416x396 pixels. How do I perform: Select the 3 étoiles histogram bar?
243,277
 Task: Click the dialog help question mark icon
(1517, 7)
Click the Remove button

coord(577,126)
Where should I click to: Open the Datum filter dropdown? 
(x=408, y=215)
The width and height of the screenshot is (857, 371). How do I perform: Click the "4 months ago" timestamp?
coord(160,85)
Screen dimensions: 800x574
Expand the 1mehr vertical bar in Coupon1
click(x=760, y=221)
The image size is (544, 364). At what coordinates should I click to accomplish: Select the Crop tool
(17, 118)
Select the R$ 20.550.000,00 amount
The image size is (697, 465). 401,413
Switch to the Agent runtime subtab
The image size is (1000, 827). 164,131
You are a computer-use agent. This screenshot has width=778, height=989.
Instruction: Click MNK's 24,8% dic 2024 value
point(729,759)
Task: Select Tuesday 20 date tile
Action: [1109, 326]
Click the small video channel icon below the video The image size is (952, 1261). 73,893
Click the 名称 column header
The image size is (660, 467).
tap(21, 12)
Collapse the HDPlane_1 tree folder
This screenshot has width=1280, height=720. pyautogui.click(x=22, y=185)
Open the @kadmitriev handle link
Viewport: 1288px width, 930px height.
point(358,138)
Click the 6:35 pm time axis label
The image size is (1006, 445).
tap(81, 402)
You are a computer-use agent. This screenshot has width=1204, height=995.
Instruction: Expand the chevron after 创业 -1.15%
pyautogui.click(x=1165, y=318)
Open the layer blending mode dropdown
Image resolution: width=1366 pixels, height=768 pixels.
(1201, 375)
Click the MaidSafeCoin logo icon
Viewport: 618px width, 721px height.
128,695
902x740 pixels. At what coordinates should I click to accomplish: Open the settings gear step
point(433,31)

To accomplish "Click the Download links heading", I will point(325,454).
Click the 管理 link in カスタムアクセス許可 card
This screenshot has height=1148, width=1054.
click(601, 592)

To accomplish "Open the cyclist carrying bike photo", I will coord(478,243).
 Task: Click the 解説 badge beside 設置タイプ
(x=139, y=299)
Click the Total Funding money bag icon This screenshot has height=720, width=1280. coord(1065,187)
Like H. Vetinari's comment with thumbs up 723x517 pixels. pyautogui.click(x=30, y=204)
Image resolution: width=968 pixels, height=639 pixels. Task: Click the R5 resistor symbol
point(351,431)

--------------------

• [REQUIRED ACTION] Please quote exactly the lines from the one containing "Click the Total" through the last line of the records above, both included, and nothing else.

• [SOLUTION TO THIS EXERCISE]
Click the Total Funding money bag icon This screenshot has height=720, width=1280. coord(1065,187)
Like H. Vetinari's comment with thumbs up 723x517 pixels. pyautogui.click(x=30, y=204)
Image resolution: width=968 pixels, height=639 pixels. Task: Click the R5 resistor symbol
point(351,431)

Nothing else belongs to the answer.